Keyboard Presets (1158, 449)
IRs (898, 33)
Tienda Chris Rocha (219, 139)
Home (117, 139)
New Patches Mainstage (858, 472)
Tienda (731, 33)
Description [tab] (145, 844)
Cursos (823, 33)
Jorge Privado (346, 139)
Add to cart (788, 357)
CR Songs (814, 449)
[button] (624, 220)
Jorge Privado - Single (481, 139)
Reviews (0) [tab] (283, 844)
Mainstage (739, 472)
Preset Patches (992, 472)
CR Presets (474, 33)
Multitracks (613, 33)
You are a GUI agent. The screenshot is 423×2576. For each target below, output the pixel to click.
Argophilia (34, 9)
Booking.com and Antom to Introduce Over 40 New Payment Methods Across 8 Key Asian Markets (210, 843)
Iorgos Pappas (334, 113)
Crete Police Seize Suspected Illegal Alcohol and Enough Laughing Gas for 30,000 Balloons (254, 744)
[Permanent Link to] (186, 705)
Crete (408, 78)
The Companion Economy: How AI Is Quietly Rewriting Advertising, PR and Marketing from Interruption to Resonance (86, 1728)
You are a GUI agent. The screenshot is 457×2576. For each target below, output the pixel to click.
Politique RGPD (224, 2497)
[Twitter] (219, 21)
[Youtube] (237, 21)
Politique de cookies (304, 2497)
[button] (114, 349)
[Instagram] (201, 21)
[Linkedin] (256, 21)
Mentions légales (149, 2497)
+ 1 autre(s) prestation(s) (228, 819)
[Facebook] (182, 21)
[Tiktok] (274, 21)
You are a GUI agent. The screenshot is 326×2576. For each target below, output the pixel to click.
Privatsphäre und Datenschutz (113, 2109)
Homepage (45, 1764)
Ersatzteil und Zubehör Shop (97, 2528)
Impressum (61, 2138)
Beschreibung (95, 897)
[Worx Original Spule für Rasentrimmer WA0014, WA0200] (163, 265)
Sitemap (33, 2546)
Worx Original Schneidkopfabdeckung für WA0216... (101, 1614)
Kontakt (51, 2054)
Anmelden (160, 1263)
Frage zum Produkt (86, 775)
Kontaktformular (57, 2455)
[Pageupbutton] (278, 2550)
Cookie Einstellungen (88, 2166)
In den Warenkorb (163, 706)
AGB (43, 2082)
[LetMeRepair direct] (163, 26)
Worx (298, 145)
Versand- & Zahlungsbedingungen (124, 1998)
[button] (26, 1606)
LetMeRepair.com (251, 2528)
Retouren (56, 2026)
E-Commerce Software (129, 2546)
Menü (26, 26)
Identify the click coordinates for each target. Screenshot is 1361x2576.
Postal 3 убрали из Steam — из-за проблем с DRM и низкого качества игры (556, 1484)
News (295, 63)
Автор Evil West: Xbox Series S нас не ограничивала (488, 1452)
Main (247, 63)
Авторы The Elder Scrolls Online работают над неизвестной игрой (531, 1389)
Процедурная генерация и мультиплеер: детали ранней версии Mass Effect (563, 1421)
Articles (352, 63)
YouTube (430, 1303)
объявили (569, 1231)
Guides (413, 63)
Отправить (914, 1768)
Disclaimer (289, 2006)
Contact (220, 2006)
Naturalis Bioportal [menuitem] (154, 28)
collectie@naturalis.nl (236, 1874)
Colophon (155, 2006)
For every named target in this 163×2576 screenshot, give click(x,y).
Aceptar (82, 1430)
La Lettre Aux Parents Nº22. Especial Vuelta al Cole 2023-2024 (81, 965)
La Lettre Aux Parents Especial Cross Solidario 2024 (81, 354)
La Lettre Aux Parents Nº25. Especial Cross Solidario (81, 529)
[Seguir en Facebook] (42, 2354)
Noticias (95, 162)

◆ ◆ ◆ ◆ ◆

▸ Exercise prompt
Reproduce exactly, please, only the lines from the start of the data above to the line that contains "The Companion Economy: How", with both ends kept.

▸ Answer
Keyboard Presets (1158, 449)
IRs (898, 33)
Tienda Chris Rocha (219, 139)
Home (117, 139)
New Patches Mainstage (858, 472)
Tienda (731, 33)
Description [tab] (145, 844)
Cursos (823, 33)
Jorge Privado (346, 139)
Add to cart (788, 357)
CR Songs (814, 449)
[button] (624, 220)
Jorge Privado - Single (481, 139)
Reviews (0) [tab] (283, 844)
Mainstage (739, 472)
Preset Patches (992, 472)
CR Presets (474, 33)
Multitracks (613, 33)
You are a GUI agent. The screenshot is 423×2576. For each target below, output the pixel to click.
Argophilia (34, 9)
Booking.com and Antom to Introduce Over 40 New Payment Methods Across 8 Key Asian Markets (210, 843)
Iorgos Pappas (334, 113)
Crete Police Seize Suspected Illegal Alcohol and Enough Laughing Gas for 30,000 Balloons (254, 744)
[Permanent Link to] (186, 705)
Crete (408, 78)
The Companion Economy: How AI Is Quietly Rewriting Advertising, PR and Marketing from Interruption to Resonance (86, 1728)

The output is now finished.